TEXT PROVIDED:
● ● ● ● ● ● ●
Yesterday, 21 February, saw Australia open its borders at long last, welcoming back international tourists and reuniting people after nearly two years of closure.
The country had been gradually reopening since November, at first only allowing Australians to enter and depart, followed by international students and then certain workers. Yesterday saw the borders finally opening for leisure and business travel.
“The wait is over,” Prime Minister Scott Morrison said in a Sunday briefing at Melbourne International Airport.
And although fully vaxxed tourists will no longer need to quarantine, the unvaccinated will still need a travel exemption to enter the country and are subject to state and territorial quarantine requirements. Sydney and Melbourne have dropped many of their bans, including mandatory QR-encoded vaccination passes to enter buildings.
From Friday, 25 February, mandatory mask-wearing will also be scrapped in many places, except on public transport and indoors at airports and hospitals.
● ● ● ● ● ● ●
YOUR TASKS:
• a. Reproduce the article on Australia's border reopening word for word, everything from "Yesterday, 21 February, saw" down to "to enter buildings.".
• b. Carry the article on Australia's border reopening forward from its final sentence.
The records that come next are from a separate source and are not part of the article on Australia's border reopening.

RECORD SET:
● ● ● ● ● ● ●
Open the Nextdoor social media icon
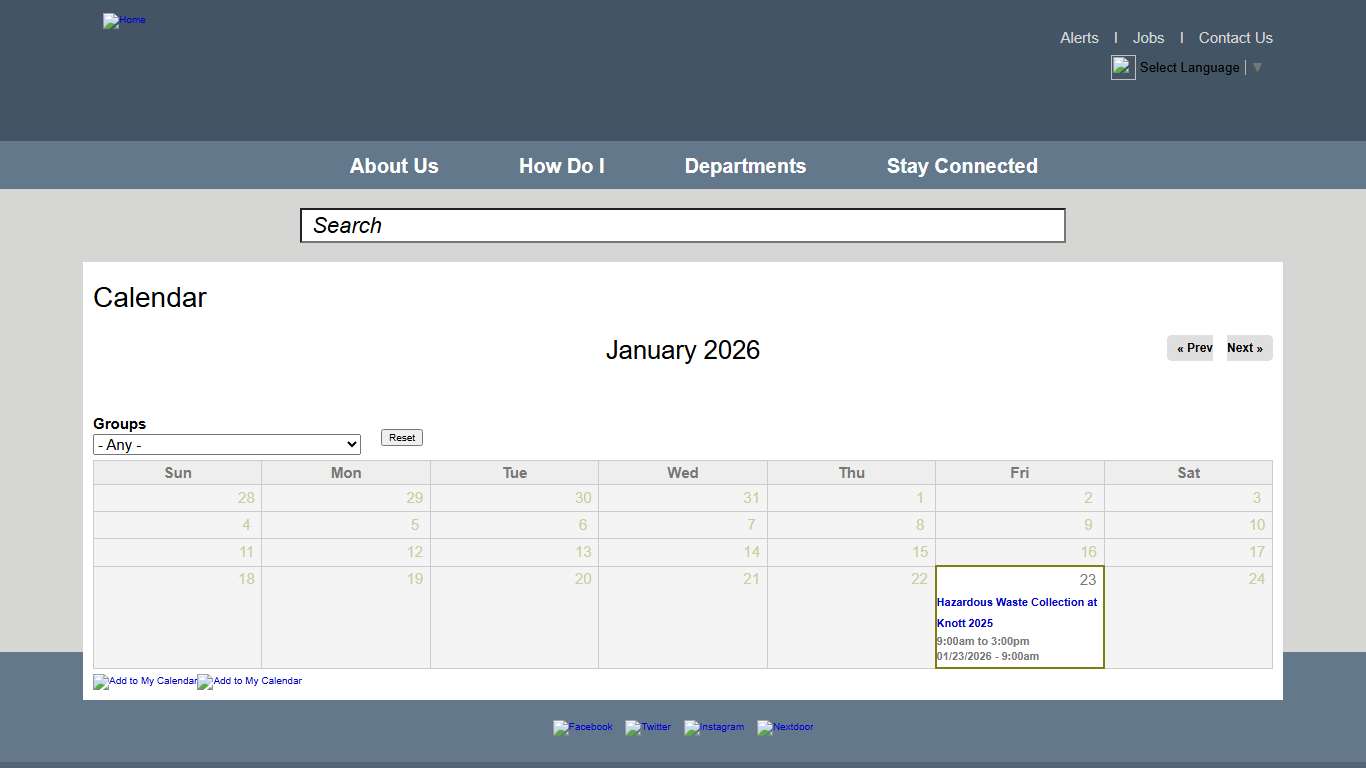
● ● ● ● ● ● ●
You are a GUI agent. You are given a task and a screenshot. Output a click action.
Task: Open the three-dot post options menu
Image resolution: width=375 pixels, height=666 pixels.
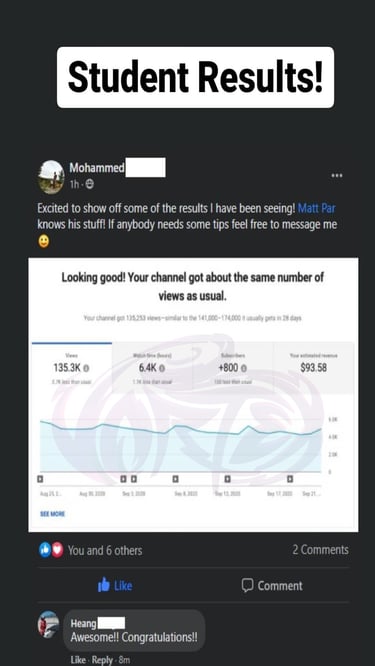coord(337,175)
● ● ● ● ● ● ●
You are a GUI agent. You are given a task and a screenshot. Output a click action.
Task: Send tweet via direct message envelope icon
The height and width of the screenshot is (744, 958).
● ● ● ● ● ● ●
PER-TASK OUTPUTS:
• a.
Yesterday, 21 February, saw Australia open its borders at long last, welcoming back international tourists and reuniting people after nearly two years of closure.
The country had been gradually reopening since November, at first only allowing Australians to enter and depart, followed by international students and then certain workers. Yesterday saw the borders finally opening for leisure and business travel.
“The wait is over,” Prime Minister Scott Morrison said in a Sunday briefing at Melbourne International Airport.
And although fully vaxxed tourists will no longer need to quarantine, the unvaccinated will still need a travel exemption to enter the country and are subject to state and territorial quarantine requirements. Sydney and Melbourne have dropped many of their bans, including mandatory QR-encoded vaccination passes to enter buildings.

• b.
A very stringent Australia
Up until this point, Australian citizens were not permitted to leave the country and only small numbers of passengers were permitted to enter, as each city had its own quota from every country of application. These travellers were required to have specific exemptions to enter, and were then subjected to a very strict and expensive 14-day hotel quarantine, which has since been, luckily, scrapped.
Although the international borders of Australia have been opened, the state of Western Australia will remain closed until 3 March, and will then only allow in triple-vaccinated VFRs, families and corporate travellers without the need for quarantine.
According to Travel News, to enter Western Australia, foreign travellers are subject to the Australian government’s biosecurity and border requirements and will also need to complete a G2G pass prior to entry into the state. They will also need to take a rapid antigen test within 12 hours of arrival in WA.